Parliament also has the power to make or amend rules relating to the election of the President and the Vice-President. It can make or amend rules relating to elections to both the Houses of Parliament and the State Legislature. On this basis, Parliament has made Presidential and Vice-Presidential Election Act 1952, Representation of the People Act 1950 and Representation of the People Act 1951 etc.
7. Other Powers of Parliament
Right to get information – Information is of great importance to the Parliament. Although Parliament receives information from various sources in many ways, but since the government is the biggest source of information, Parliament and its members have to depend on government departments for their needs of information.
However, it is the duty of the government itself to provide complete, accurate and clear information to the Parliament on time. The government also places information on the table of the Parliament through the question-and-answer system of Parliament.
Resolving conflicts and ensuring national unity – Conflict of ideas and interests is a natural aspect of human life. Parliamentary democracy is considered to be a better and more civilized system of governance because the conflicts arising out of conflicts are replaced by debates and discussions in the Parliament. This brings to light the tension and dissatisfaction within the society and makes it easier to compromise due to parliamentary rules and procedures.

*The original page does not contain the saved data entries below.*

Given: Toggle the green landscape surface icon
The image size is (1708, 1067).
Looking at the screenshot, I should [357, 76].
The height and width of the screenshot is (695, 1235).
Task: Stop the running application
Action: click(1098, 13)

Recruitment and Training – Parliament acts as a national reserve of talent from which political leaders emerge. While working on various parliamentary committees, members acquire considerable knowledge and expertise in specific areas and they usually prove to be capable ministers.
Apart from this, there are many other functions and powers of the Parliament, such as
1. It is the highest unit of deliberation in the country. It debates on issues of national and international importance.
2. It recommends all three types of emergency.
3. It can abolish or constitute the Legislative Council with the approval of the State Legislative Assembly concerned.
4. It can change the area, boundary and name of the states.
5. It regulates the constitution and jurisdiction of the Supreme and High Courts and can establish common courts between two or more states.